1975, c. 80, § 6.1-5.2; 2010, c. 794.

§ 6.2-806. Saturday closing of banks.

Any bank, including national banking associations and federal reserve banks, may permit any one or more or all of its offices to remain closed on any one or more or all Saturdays, as the bank, by resolution of its board of directors, may from time to time determine. Any Saturday on which an office of a bank remains closed, as herein permitted, shall constitute a legal holiday as to such office. Any act authorized, required or permitted to be performed at, by or with respect to any such office on a Saturday on which the office is so closed may be performed on the next succeeding business day. No liability or loss of rights of any kind shall result from such delay.

Code 1950, § 2-20.1; 1952, c. 56; 1954, c. 273; 1956, cc. 38, 108, 366; 1958, c. 103; 1959, Ex.
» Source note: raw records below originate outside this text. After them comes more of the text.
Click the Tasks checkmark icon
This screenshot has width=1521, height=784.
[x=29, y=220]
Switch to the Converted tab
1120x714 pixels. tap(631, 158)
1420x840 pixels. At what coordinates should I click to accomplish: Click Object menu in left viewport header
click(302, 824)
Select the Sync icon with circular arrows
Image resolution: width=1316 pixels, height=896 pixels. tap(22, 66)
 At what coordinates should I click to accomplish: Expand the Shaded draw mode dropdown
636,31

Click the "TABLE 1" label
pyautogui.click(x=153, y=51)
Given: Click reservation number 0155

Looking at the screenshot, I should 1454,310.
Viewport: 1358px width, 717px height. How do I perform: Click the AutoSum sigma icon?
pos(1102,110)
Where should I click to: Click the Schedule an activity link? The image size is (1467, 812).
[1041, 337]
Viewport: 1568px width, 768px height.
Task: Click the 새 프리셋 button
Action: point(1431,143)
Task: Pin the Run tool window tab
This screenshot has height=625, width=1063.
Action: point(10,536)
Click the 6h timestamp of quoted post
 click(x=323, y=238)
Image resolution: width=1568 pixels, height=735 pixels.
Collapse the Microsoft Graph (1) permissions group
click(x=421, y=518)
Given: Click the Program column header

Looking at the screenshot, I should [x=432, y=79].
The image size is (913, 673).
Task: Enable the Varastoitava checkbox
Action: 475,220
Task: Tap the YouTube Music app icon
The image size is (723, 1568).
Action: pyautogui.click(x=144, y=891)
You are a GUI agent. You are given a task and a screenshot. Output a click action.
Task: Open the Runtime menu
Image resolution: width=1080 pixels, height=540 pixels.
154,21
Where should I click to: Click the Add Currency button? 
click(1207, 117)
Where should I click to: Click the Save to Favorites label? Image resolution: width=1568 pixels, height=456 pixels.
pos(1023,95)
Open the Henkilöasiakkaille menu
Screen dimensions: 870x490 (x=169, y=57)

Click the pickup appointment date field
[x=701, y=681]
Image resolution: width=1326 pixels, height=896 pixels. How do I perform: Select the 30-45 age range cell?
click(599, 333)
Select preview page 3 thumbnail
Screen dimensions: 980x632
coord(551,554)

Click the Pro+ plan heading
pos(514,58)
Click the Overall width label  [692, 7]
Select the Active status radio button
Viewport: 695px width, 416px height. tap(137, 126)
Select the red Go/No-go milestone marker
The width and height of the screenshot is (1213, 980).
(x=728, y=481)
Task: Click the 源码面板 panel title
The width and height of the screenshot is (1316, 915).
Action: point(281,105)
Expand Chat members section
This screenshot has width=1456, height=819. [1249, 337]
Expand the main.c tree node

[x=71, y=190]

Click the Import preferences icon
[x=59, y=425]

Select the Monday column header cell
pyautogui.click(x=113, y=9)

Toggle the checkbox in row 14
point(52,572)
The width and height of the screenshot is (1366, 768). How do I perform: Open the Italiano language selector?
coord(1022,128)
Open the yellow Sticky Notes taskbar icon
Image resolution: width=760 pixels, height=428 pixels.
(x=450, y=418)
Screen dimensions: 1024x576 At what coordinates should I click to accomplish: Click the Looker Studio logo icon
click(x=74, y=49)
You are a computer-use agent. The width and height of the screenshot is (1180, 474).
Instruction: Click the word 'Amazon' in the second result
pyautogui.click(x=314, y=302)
Sess., cc. 11, 65, 66; 1960, cc. 24, 588; 1962, c. 2; 1966, c. 677, § 2.1-23; 2001, c. 844, § 6.1-5.1; 2010, c. 794.

§ 6.2-807. Discoverability or admissibility of compliance review committee documents.

A. As used in this section, "compliance review committee" means a committee appointed by the board of directors of a bank for the purpose of evaluating and improving the bank's compliance with federal and state laws and adherence to its own established ethical and financial standards, and includes any other person when that person acts in an investigatory capacity at the direction of a compliance review committee.

B. Any records, reports, or other documents created by a compliance review committee are confidential and shall not be discoverable or admissible in evidence in any civil action unless, upon motion, the trial court determines in its discretion that there has been an abuse of the provisions of this section.

C. Any records, reports, or other documents produced by a compliance review committee and delivered to a federal or state governmental agency remain confidential and shall not be discoverable or admissible in evidence in any civil action, except to the extent that applicable law provides that such records, reports or other documents are not protected from disclosure.

D. In no event shall the existence of or any action by a compliance review committee serve as a basis or justification for delay of, or limit upon, the discovery process set forth in state or federal rules.

E. The work product created by any person acting in an investigatory capacity at the direction of a compliance review committee prior to his participation in the work of the compliance review committee or at the direction of the compliance review committee shall be subject to the rules governing discovery in accordance with the Rules of the Virginia Supreme Court.

F. This section shall not be construed to limit the discovery or admissibility:

1. In any civil action of any records, reports or other documents that are not created by a compliance review committee; or

2. Of any factual information which may be reviewed by a compliance review committee.

1994, c. 201, §§ 6.1-2.16, 6.1-2.17, 6.1-2.18; 2010, c. 794.